Les créanciers doivent aussi être informés de la modification envisagée par la publication d'un avis sur un support habilité à recevoir des annonces légales dans le département du domicile des époux. Chacun d'eux peut s'opposer à la modification dans les 3 mois, par LRAR ou par acte d’huissier de justice.
En cas d'opposition, l'acte notarié est soumis à une homologation du juge. Le recours à un avocat est alors obligatoire.
Le saviez-vous ?
Lorsque l'un des époux fait l'objet d'une mesure de protection juridique, le changement de régime matrimonial est soumis à l'autorisation préalable du juge ou du conseil de famille s’il a été constitué.
Changement de régime matrimonial : quand prend-il effet ?
Une mention. Le changement de régime matrimonial fait l’objet d’une mention en marge de l’acte de mariage des époux. Pour information, c’est le notaire qui se chargera de cette procédure.
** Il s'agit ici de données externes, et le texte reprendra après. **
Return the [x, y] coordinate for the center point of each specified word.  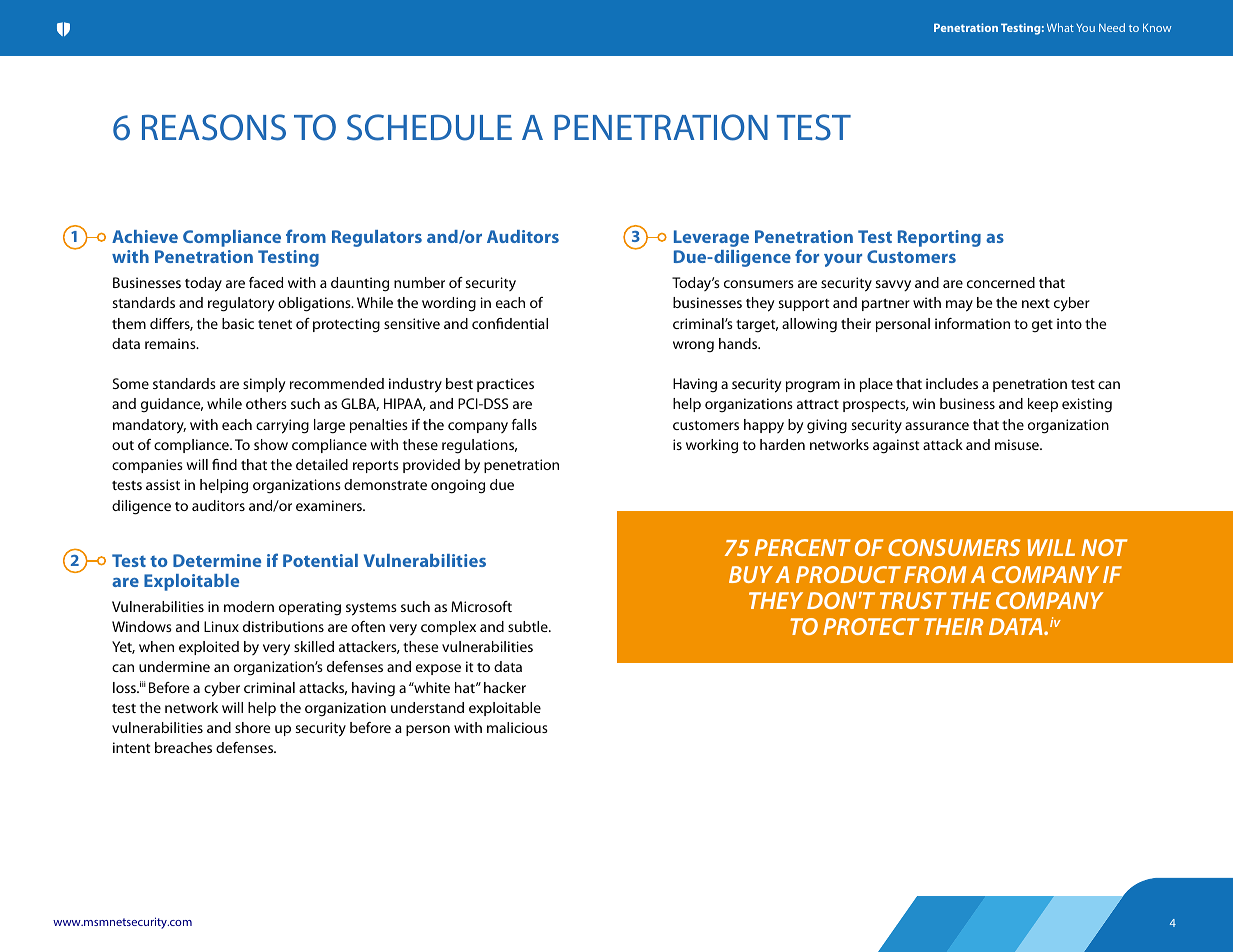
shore [252, 727]
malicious [517, 727]
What [1060, 27]
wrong [693, 347]
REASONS [214, 127]
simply [264, 385]
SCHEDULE [429, 127]
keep [1043, 405]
Prise d’effet. Le changement prend effet entre les époux à la date de l'acte ou du jugement qui le prévoit et, à l'égard des tiers, 3 mois après que la mention en a été portée en marge de l'acte de mariage. Toutefois, le changement sera opposable aux tiers même en l’absence de mention si, dans les actes passés avec eux, les époux ont déclaré avoir modifié leur régime matrimonial.
A retenir
La modification d’un régime matrimonial nécessite le recours à un notaire. Une obligation d’information existe à l’égard des enfants et des créanciers du couple.